■ **Consignes**:
1. Veuillez relever toutes les personnes et autorités désignées dans le passage sur la réparation des violations du droit communautaire.
2. Recopiez à l'identique, dans le passage sur la réparation des violations du droit communautaire, tout ce qui va de « 1) Perception indue » jusqu'à « un Etat membre. ».
3. Reprenez le passage sur la réparation des violations du droit communautaire là où il s'arrête, et poursuivez-le.

■ **Texte fourni**:
La réparation financière des violations du droit communautaire peut s'analyser en remboursement des sommes indûment perçues. Mais elle peut aussi résulter de la mise en jeu de la responsabilité de la puissance publique fautive.

1) Perception indue et droit à remboursement

En application de la primauté du droit communautaire, le juge national doit veiller à ce que les justiciables soient remboursés des sommes qui ont été perçues en application d'une mesure nationale contraire à une norme communautaire. Dans la même logique, il est de sa responsabilité de s'assurer de l'indemnisation de ces justiciables des dommages par eux subis du fait de la violation du droit communautaire par un Etat membre.

Le droit à remboursement des sommes perçues en violation du droit communautaire résulte de la combinaison des principes de primauté et d'effet direct. Ce principe a été exposé par l'avocat général REISCHL, ainsi qu'il suit : « il résulte de l'esprit et de la finalité de l'effet direct que les droits acquittés en application des règles du droit national contraires au droit communautaire doivent normalement être remboursés »189(*).

■ **Données**:
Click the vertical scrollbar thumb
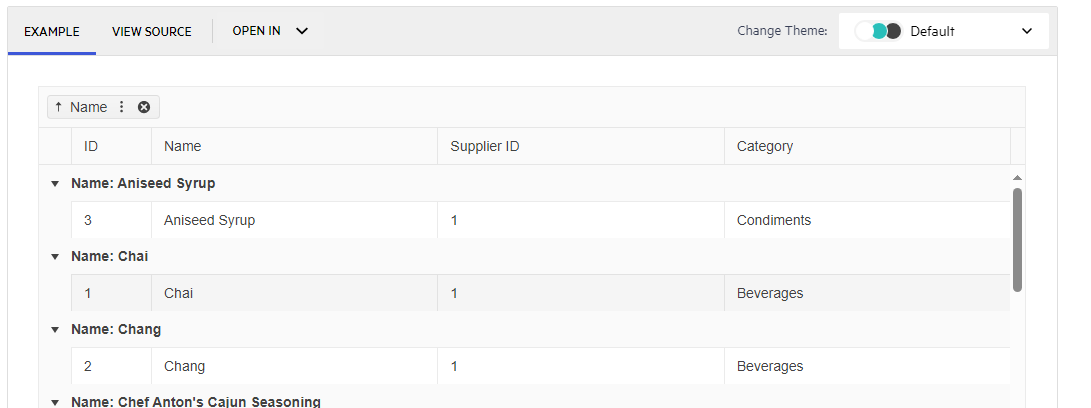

■ **Réponses**:
1.
- la puissance publique fautive
- le juge national
- les justiciables
- un État membre
- l'avocat général REISCHL

2.
1) Perception indue et droit à remboursement

En application de la primauté du droit communautaire, le juge national doit veiller à ce que les justiciables soient remboursés des sommes qui ont été perçues en application d'une mesure nationale contraire à une norme communautaire. Dans la même logique, il est de sa responsabilité de s'assurer de l'indemnisation de ces justiciables des dommages par eux subis du fait de la violation du droit communautaire par un Etat membre.

3.
Le droit à remboursement n'est cependant pas systématique. Il peut ne pas être mis en oeuvre alors même que la perception indue ne ferait l'ombre d'aucun doute. Il en est ainsi lorsque les taxes perçues par l'Etat ont été répercutées par le redevable sur le consommateur final. La restitution de l'indu dans cette hypothèse déboucherait en effet sur un enrichissement sans cause du redevable. La CJCE reconnaît à cet effet que : « Rien ne s'oppose...du point de vue communautaire, à ce que les juridictions nationales tiennent compte conformément à leur droit national, du fait que les taxes indûment perçues ont pu être incorporées dans les prix de l'entreprise redevable de la taxe et répercutée sur les acheteurs »190(*).

2) La responsabilité de la puissance publique et le droit à réparation

La théorie de la responsabilité des Etats pour violation des normes communautaires a été en Europe une construction prétorienne de la CJCE. Le principe est initialement posé dans l'arrêt Andréa Francovich191(*) du 19 novembre 1991 relatif à une directive non transposée. Dans cette espèce, la CJCE affirmait que les Etats membres sont tenus de réparer les dommages causés aux particuliers par le non-respect du droit communautaire qui leur est imputable.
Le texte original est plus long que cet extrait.